__Action item__:
Give the surname of each person named in the rectal cancer surgery text below.

__Excerpted passage__:

The most important prognostic factor for survival after rectal cancer surgery is represented by both distant metastasis and lymph node involvement. With respect to lymph node involvement, in 1908 Miles developed the abdominoperineal resection procedure for rectal cancer, incorporating transabdominal removal of lymphatic tissue. Believing that the route of lymphatic drainage of the rectum would follow its arterial supply, he recommended division of the superior rectal artery (SRA) just distally to the origin of the left colic artery (LCA; low tie; Fig. 1), with subsequent en bloc excision of nodes and bowel below.1 Within the same year Moynihan2 first proposed resection of the inferior mesenteric artery (IMA) at its origin (high tie; Fig. 1), including the apical group of lymph nodes within the resection. During subsequent years, the high tie principle was further advocated by several authors.37 However, according to the National Cancer Institute of the United States of America, an appropriate proximal lymphatic resection for rectal cancer without clinical evident lymph node disease is provided by the removal of the blood supply and lymphatics up to the level of the origin of the primary feeding vessel.8 For rectal cancer this is at the origin of SRA (low tie), which is immediately distal to the offspring of LCA. However, the key report on which this guideline is based is represented by the study by Rouffet et al.9 which is a trial on colon, not rectal, carcinoma. Actually, the level at which the artery is ligated in operations for rectal cancer varies greatly, depending largely on the surgeon.4,1016 In daily practice only a minority of surgeons dissect the origin of LCA to estimate the level of arterial ligation with respect to IMA and SRA with certainty. Furthermore, in most publications on high tie and low tie, SRA is incorrectly denominated as IMA caudally to the origin of LCA. After Lanz and Wachsmut the artery caudally to the origin of LCA is denominated SRA and not IMA.17 Most authors use the term “high tie” for every type of ligation of IMA at all levels of the 1-cm to 7-cm long artery, including “flush” ligation of IMA at its very origin at the aorta.

Records taken from a dataset
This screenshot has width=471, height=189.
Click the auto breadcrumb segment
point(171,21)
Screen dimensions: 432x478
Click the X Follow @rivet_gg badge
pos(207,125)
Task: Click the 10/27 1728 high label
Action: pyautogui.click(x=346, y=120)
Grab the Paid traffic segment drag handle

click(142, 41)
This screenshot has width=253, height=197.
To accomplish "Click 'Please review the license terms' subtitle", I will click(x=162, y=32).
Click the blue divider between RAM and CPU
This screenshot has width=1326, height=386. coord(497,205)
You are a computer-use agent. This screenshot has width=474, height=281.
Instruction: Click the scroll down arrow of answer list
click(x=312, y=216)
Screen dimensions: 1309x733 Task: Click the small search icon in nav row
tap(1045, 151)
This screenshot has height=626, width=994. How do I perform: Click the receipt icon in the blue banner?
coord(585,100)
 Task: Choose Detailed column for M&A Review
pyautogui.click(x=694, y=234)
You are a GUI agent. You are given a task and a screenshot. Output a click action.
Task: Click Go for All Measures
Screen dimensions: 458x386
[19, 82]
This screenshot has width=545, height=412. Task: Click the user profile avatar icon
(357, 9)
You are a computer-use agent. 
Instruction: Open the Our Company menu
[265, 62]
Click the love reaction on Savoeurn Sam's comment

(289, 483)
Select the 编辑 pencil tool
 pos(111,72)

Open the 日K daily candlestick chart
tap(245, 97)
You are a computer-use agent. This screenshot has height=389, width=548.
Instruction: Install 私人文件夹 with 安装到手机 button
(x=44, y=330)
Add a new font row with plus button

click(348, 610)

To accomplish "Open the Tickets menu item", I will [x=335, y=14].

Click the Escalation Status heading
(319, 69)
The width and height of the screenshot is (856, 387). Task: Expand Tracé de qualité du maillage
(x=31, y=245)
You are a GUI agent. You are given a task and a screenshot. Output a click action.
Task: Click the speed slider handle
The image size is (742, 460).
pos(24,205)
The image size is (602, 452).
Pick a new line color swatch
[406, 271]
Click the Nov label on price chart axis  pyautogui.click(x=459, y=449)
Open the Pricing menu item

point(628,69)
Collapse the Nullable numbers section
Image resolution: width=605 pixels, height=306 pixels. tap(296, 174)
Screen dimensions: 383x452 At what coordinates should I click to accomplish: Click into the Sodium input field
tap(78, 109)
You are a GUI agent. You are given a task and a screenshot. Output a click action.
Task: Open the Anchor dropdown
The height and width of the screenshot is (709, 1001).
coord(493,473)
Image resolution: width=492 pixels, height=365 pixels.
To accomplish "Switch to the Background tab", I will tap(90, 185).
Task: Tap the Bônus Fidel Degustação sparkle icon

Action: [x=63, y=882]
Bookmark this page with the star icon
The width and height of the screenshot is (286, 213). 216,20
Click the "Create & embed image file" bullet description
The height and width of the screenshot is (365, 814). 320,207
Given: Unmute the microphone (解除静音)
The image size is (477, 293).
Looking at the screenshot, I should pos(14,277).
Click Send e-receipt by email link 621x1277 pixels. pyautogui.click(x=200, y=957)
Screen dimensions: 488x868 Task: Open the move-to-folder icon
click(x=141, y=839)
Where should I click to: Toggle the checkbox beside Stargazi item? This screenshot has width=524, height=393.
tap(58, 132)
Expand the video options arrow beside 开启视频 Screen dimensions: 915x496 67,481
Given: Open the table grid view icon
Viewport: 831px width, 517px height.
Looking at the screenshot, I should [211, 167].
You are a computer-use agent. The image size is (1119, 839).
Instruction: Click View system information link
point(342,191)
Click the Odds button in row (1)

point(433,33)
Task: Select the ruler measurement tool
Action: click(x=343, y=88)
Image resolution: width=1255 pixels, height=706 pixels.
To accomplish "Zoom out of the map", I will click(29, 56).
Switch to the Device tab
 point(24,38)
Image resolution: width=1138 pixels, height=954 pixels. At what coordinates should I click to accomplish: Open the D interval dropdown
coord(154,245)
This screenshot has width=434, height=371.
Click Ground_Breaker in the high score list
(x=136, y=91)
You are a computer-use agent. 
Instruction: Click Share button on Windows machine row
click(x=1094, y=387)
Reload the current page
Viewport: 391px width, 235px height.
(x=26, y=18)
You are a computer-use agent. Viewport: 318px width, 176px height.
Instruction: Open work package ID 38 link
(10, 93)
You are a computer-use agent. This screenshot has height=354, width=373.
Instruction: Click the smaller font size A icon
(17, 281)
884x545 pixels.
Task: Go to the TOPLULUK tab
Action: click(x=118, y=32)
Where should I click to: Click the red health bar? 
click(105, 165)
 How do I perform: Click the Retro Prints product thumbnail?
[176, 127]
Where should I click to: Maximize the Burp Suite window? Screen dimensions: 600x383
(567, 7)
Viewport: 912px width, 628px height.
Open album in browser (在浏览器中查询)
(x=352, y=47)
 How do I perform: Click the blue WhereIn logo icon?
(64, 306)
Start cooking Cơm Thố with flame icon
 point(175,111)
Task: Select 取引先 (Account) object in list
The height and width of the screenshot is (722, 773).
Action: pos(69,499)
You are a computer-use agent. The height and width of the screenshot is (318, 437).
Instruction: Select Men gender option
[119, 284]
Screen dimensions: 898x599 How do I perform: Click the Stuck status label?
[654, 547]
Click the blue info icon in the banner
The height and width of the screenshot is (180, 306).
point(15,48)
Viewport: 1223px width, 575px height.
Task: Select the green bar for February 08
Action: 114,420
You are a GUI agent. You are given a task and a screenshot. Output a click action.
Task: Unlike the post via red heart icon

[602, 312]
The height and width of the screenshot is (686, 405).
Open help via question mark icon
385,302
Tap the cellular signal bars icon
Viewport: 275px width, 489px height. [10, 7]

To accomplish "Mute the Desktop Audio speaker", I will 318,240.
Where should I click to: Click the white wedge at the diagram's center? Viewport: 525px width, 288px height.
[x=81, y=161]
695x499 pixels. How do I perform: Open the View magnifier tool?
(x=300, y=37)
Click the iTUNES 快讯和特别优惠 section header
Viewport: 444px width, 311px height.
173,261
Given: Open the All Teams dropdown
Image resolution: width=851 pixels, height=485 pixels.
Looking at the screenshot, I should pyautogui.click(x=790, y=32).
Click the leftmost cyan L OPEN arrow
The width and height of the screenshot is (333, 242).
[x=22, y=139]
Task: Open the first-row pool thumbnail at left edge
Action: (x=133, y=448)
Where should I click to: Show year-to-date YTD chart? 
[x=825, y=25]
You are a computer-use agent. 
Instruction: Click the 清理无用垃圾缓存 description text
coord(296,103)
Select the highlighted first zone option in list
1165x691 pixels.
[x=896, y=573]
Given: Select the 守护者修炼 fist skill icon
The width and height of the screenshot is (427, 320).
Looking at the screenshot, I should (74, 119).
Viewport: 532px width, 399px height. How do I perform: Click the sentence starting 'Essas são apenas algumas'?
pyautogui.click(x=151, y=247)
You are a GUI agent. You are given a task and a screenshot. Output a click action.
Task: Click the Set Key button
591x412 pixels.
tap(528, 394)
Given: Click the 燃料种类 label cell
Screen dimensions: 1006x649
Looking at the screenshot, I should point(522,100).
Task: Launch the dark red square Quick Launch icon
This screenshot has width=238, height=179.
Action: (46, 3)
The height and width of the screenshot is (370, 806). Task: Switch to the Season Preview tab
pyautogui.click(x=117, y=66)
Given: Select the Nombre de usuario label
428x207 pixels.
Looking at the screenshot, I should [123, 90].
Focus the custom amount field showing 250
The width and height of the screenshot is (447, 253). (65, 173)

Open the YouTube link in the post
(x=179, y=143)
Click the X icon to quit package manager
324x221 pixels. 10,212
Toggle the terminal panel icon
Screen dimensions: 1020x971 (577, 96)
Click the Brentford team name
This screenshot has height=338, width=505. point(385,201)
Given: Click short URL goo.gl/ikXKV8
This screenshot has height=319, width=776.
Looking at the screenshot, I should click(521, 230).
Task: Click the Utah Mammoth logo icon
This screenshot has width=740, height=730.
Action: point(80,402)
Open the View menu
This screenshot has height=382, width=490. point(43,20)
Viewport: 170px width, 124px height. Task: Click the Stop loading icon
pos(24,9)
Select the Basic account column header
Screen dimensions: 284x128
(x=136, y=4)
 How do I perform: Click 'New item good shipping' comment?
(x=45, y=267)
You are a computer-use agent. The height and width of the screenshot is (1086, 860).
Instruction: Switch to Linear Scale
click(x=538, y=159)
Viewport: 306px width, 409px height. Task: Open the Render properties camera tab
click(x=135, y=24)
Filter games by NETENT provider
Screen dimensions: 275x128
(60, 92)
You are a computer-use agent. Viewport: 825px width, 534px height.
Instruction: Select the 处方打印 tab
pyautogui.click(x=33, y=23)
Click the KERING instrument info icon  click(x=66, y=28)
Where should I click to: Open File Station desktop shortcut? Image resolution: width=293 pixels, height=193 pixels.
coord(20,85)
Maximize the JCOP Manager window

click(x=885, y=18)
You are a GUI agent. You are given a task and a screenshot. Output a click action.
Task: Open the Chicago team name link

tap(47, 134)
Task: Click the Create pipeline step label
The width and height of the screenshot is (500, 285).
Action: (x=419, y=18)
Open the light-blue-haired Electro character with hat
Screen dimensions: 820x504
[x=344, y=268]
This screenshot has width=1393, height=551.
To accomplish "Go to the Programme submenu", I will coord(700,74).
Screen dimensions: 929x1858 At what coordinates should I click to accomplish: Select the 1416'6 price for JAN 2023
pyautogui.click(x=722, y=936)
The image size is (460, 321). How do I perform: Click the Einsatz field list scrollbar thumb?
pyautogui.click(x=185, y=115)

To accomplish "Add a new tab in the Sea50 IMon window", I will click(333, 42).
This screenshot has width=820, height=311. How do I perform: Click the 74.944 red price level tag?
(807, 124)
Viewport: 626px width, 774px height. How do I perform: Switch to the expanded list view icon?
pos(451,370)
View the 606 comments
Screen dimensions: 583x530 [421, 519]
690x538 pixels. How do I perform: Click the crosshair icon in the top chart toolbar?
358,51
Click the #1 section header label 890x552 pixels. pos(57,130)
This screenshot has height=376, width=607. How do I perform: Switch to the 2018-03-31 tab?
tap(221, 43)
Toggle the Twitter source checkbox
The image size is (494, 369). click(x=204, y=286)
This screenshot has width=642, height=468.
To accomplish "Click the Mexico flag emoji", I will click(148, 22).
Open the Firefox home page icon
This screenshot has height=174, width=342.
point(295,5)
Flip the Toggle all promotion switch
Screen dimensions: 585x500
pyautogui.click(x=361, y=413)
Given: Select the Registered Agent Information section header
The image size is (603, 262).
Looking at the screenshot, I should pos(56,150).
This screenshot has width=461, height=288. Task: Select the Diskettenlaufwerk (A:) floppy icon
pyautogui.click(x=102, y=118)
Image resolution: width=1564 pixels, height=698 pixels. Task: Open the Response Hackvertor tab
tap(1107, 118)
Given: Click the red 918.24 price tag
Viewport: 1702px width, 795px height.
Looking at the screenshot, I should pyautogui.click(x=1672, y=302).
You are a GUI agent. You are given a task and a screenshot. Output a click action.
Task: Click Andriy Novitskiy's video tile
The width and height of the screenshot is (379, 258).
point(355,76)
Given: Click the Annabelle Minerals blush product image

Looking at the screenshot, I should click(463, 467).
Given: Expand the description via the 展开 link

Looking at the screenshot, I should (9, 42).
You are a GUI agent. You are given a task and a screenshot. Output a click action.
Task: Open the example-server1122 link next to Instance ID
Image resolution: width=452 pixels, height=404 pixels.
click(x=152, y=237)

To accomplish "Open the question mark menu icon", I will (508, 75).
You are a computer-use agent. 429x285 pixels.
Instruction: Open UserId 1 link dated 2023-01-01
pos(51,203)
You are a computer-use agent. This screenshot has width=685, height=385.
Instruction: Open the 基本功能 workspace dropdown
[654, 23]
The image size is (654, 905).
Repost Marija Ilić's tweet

__Answer to this exercise__:
Miles, Moynihan, Rouffet, Lanz, Wachsmut